Kennel club standards
- Real Sociedad Canina de España: standard
- Notes: recognised in Spanish legislation

= Podenco Andaluz =

Spanish breed of dog

The Podenco Andaluz is a Spanish breed of warren hound indigenous to the autonomous community of Andalusia, in south-western Spain. It is one of four podenco breeds recognized by the Real Sociedad Canina de España. It is an agile dog generally used to hunt ducks, rabbits, boar and fowl. There are three accepted sizes (small, medium and large) and three coat types (wire-haired, long-haired and smooth).

== History ==

The Podenco Andaluz is a traditional warren hound of Andalucia. It is little documented, and its history remains obscure. It was recognised by the Real Sociedad Canina de España in 1992, with a breed standard detailing the nine varieties within the breed. It received national recognition from the Ministerio de Agricultura, Pesca y Alimentación, the Spanish ministry of agriculture, with the publication of the official breed standard in May 2001.

It is not recognised by the Fédération Cynologique Internationale, but was recognized by the Verband für das Deutsche Hundewesen of Germany in 2014.

In 2009 it was one of the two most numerous dog breeds of Spain – the other being the Galgo Español; in 2026 the Podenco was among the sixteen Spanish breeds considered by the Real Sociedad Canina de España to be vulnerable.

== Characteristics ==

There are three sizes – large, medium and small – and three types of coat – wire-haired (Spanish: Cerdeño), long-haired (Spanish: Sedeño) and smooth. This combination of factors can results in nine different varieties. This variability may be the result of adaptation to the different microclimates within Andalusia, including mountains, agricultural land and marshes, as well as the diverse game targeted by hunters. Coat colors ranges from white to deep red. Podenco Andaluz have a trot as fast as their gallop.

Stored records
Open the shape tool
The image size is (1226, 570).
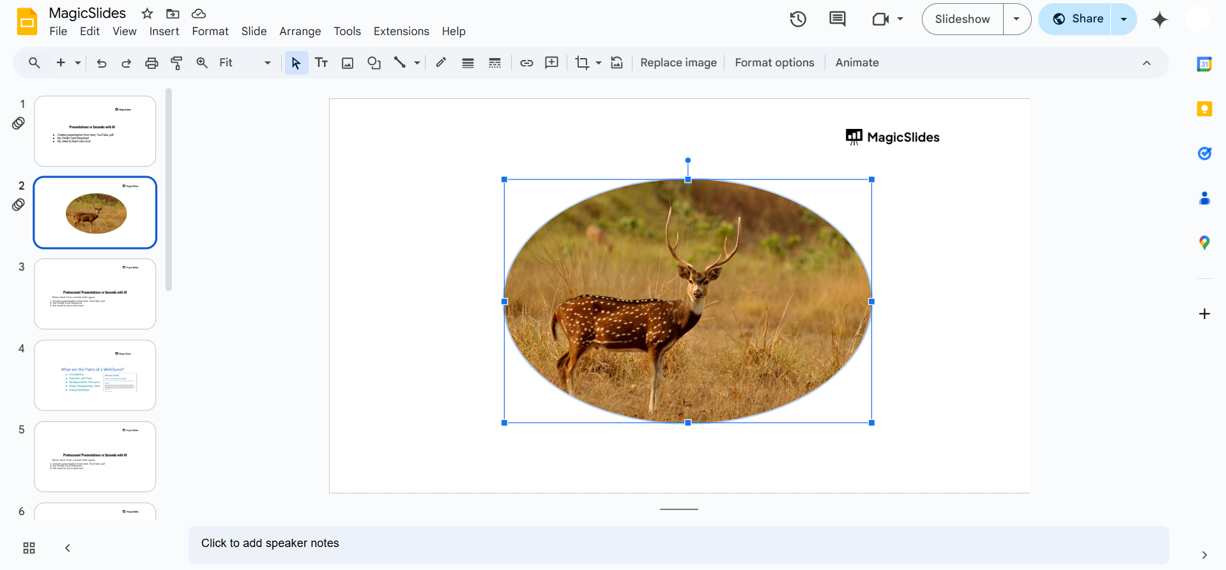coord(374,63)
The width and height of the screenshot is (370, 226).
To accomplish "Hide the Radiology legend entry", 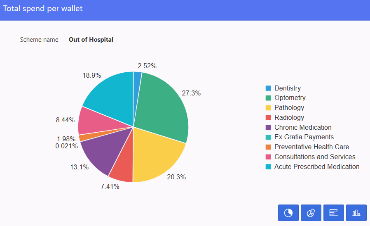I will pyautogui.click(x=289, y=117).
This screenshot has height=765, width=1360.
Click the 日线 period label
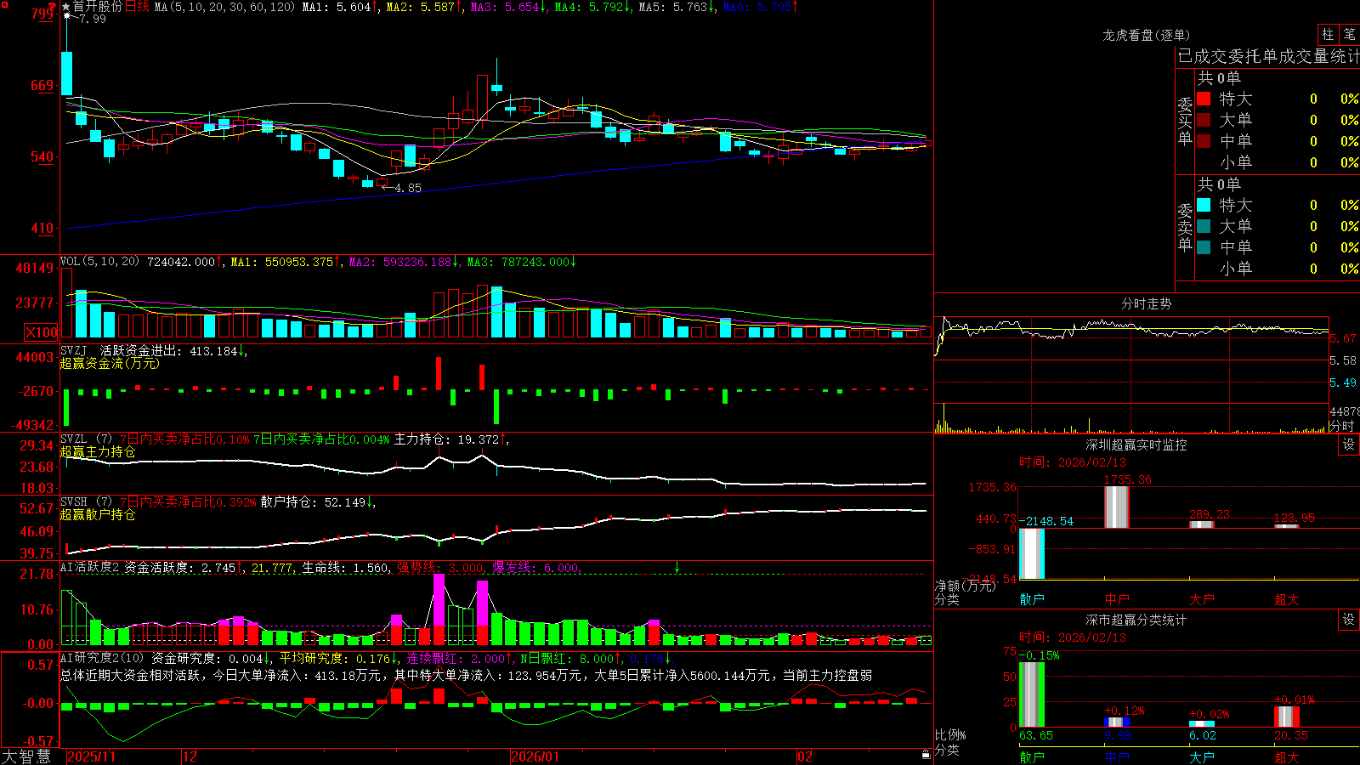(137, 7)
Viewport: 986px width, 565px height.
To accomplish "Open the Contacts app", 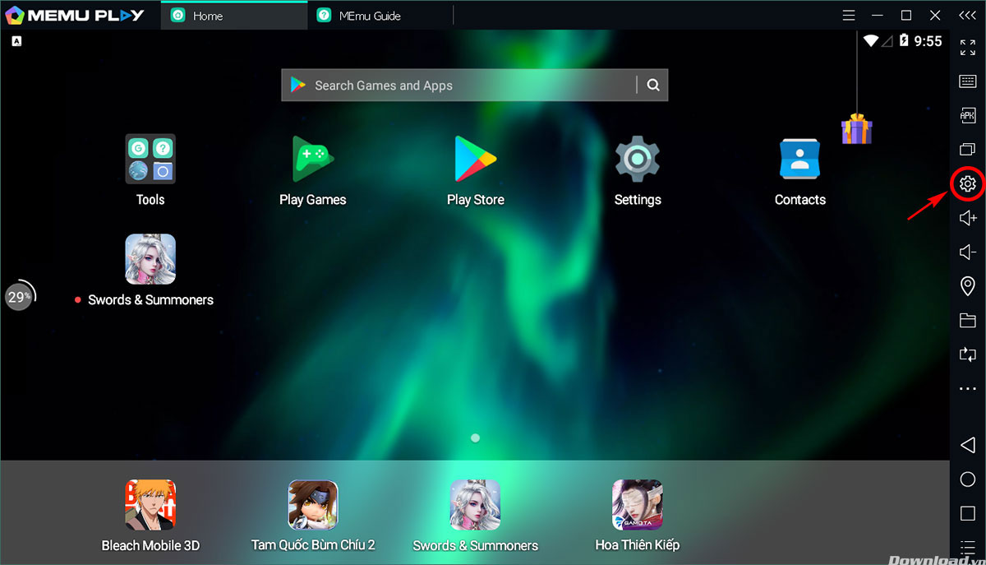I will (799, 159).
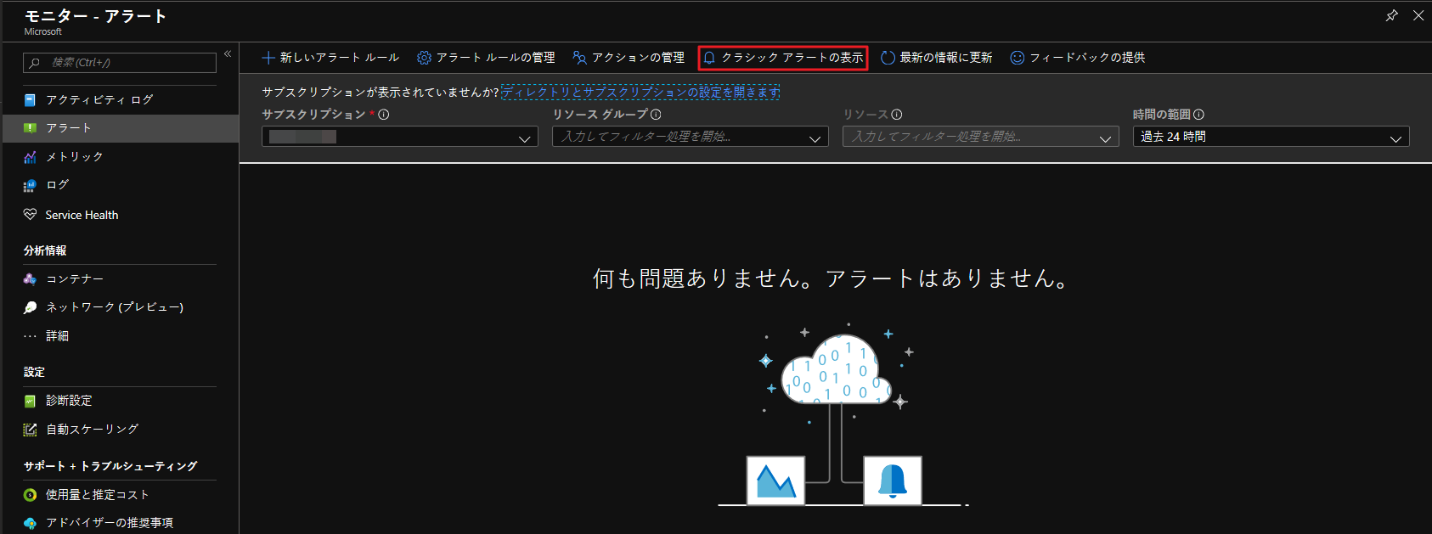Pin the blade with the pin icon
The width and height of the screenshot is (1432, 534).
click(x=1391, y=15)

## [PROBLEMS TO SOLVE]
1. Repeat word for word the stretch of the Podenco Andaluz text from "Kennel club standards" through "long-haired and smooth).".
2. According to the Podenco Andaluz text, in what year did the Verband für das Deutsche Hundewesen of Germany recognize the breed?
3. Continue the text on the Podenco Andaluz from its last sentence.
The material shown above has no role in this exercise.

## [EXPECTED RESPONSES]
1.
Kennel club standards
- Real Sociedad Canina de España: standard
- Notes: recognised in Spanish legislation

= Podenco Andaluz =

Spanish breed of dog

The Podenco Andaluz is a Spanish breed of warren hound indigenous to the autonomous community of Andalusia, in south-western Spain. It is one of four podenco breeds recognized by the Real Sociedad Canina de España. It is an agile dog generally used to hunt ducks, rabbits, boar and fowl. There are three accepted sizes (small, medium and large) and three coat types (wire-haired, long-haired and smooth).

2. 2014

3.
Like other warren hounds, the Podenco has excellent sight, hearing and sense of smell. They are renowned for their methodical hunting style, as well as stamina and endurance while working in the mild winters with irregular precipitations, and dry, hot, sunny summers of Andalusia. Podenco Andaluz are lively dogs, affectionate, loyal to their owners, but wary with strangers.

Podenco Andaluz are used either singularly, in pairs or as part of a large hunting pack known as a rehala. Small and medium podenco Andaluz hunt rabbits with one dog entering the bramble to drive out the rabbit, while the rest lie in wait to catch it. Medium and smaller dogs search out deer or wild boar, while the larger hounds are used for attacking the prey.

One of the most typical functions of the large Andalusian hound was that of the so-called quitaor accompanying the Spanish greyhound colleras during hare hunting. The quitaor‘s job consisted primarily of flushing out the hares from their home or hiding place and killing them; then, together with the greyhounds, retrieving them for the owner. Andalusian farmhouses would use the larger hounds as watchdogs, and the smaller hounds were used to kill rodents.

Genetically the Podenco Andaluz is most closely related to the Galgo Español.